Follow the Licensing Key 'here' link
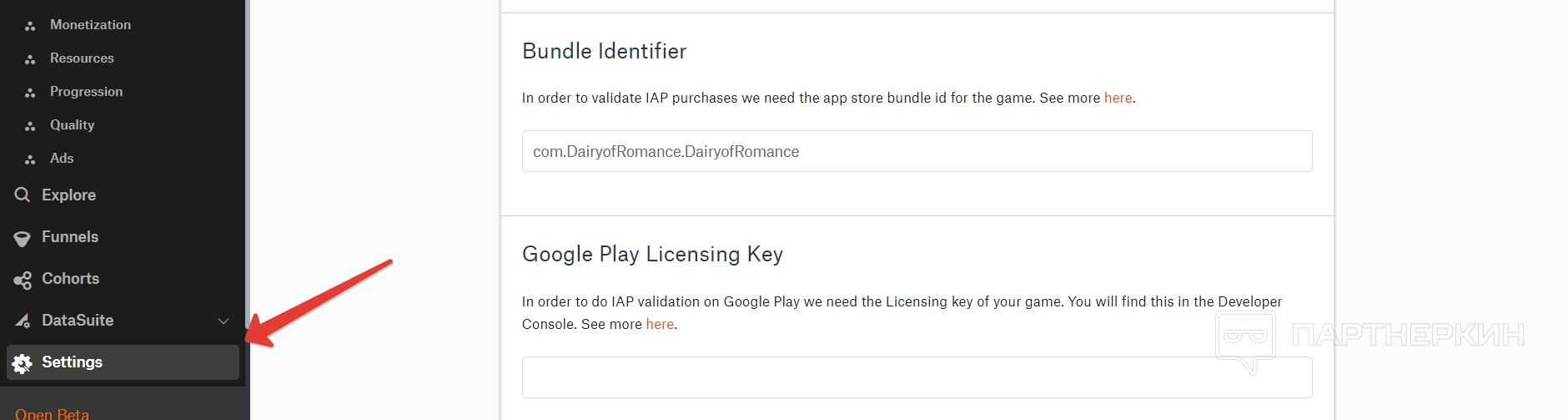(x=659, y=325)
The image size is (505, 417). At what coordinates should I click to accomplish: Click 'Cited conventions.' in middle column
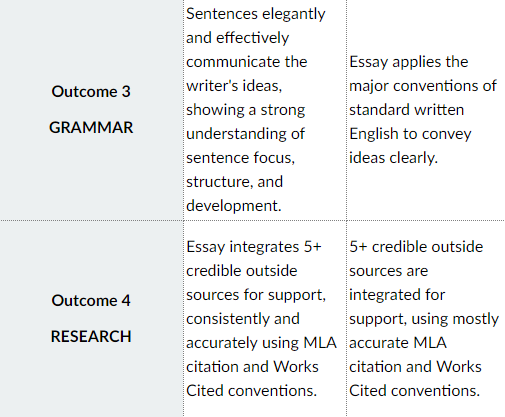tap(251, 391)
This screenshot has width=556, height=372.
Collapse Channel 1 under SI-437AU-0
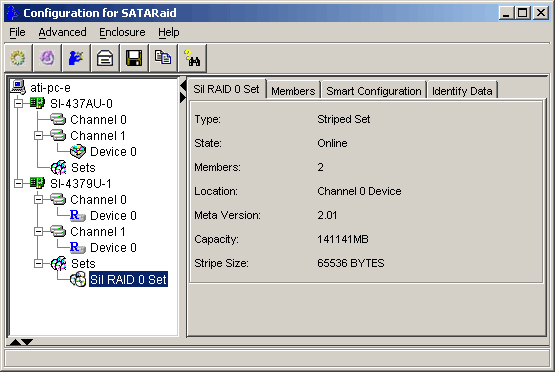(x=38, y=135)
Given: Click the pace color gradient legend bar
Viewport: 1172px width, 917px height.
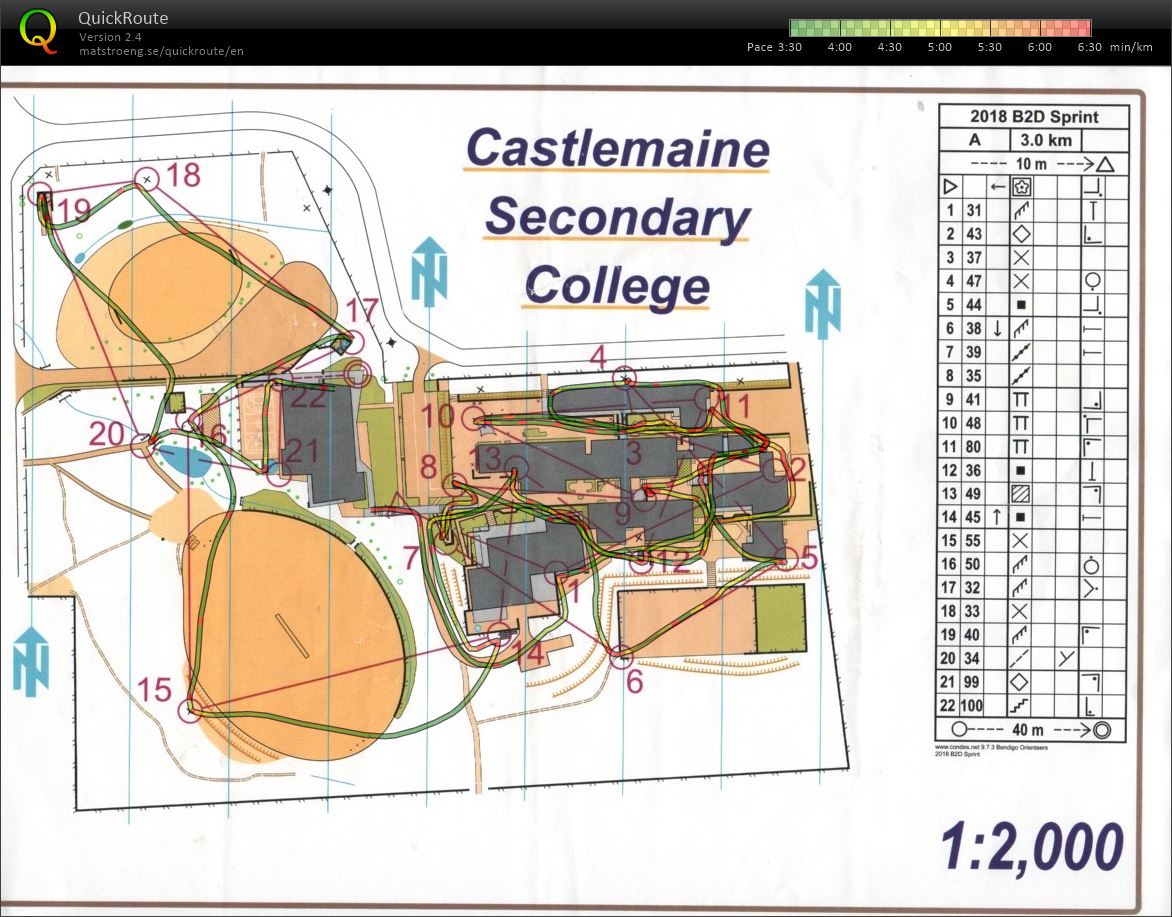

▬▬▬▬▬▬

• [Instructions for the task]: Reproduce verbatim, and only, the lines starting at the one that contains "Collapse Channel 1 under SI-437AU-0" and ending with the final line of the records; leave out the pictures.

• [Answer section]:
Collapse Channel 1 under SI-437AU-0
(x=38, y=135)
Given: Click the pace color gradient legend bar
Viewport: 1172px width, 917px height.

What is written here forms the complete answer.